- PROBLEM DETAILS -
Return, character for character, the lines from the one bearing "Given: Open 渡邉 雄大 player link" through the end of the material. Omit everything before that line.

- INPUT MATERIAL -
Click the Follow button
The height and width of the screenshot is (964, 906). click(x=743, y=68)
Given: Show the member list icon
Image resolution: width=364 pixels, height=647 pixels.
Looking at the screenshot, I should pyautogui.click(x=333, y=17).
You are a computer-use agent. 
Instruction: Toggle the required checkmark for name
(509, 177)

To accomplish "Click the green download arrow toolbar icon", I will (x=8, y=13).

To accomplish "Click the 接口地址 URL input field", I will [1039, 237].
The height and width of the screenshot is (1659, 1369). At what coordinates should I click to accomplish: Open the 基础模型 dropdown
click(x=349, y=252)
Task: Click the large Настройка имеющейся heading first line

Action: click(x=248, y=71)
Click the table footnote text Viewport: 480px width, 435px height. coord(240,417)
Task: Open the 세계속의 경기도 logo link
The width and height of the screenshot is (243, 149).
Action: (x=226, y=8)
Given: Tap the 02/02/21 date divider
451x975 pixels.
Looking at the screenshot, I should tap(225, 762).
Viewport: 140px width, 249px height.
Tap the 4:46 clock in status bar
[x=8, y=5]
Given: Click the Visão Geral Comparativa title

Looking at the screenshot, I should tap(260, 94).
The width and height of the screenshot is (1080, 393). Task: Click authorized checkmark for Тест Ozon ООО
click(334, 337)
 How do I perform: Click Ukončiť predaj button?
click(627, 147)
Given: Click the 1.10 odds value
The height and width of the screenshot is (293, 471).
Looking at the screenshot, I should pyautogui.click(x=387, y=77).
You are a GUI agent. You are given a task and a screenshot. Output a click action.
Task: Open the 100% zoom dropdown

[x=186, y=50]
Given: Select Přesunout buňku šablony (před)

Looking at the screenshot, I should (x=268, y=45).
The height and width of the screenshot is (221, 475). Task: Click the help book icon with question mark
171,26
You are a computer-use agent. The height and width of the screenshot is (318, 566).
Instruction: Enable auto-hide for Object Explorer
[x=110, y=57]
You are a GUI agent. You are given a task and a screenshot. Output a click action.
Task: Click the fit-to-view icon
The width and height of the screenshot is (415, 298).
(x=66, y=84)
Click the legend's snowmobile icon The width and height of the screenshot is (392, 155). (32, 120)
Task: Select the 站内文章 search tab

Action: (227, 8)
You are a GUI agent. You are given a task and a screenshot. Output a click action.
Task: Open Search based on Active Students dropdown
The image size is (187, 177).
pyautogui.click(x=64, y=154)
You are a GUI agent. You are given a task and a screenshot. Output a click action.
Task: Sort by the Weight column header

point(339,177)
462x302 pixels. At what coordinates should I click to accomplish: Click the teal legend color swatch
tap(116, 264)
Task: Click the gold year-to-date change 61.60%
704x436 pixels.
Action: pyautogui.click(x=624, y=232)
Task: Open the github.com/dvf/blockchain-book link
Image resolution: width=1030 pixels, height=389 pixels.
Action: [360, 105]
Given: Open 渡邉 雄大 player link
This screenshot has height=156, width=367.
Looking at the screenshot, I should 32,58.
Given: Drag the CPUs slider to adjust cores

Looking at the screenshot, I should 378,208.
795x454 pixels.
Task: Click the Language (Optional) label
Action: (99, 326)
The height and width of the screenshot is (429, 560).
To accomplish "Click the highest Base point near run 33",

- ANSWER BOX -
Given: Open 渡邉 雄大 player link
This screenshot has height=156, width=367.
Looking at the screenshot, I should 32,58.
Given: Drag the CPUs slider to adjust cores

Looking at the screenshot, I should 378,208.
795x454 pixels.
Task: Click the Language (Optional) label
Action: (99, 326)
The height and width of the screenshot is (429, 560).
To accomplish "Click the highest Base point near run 33",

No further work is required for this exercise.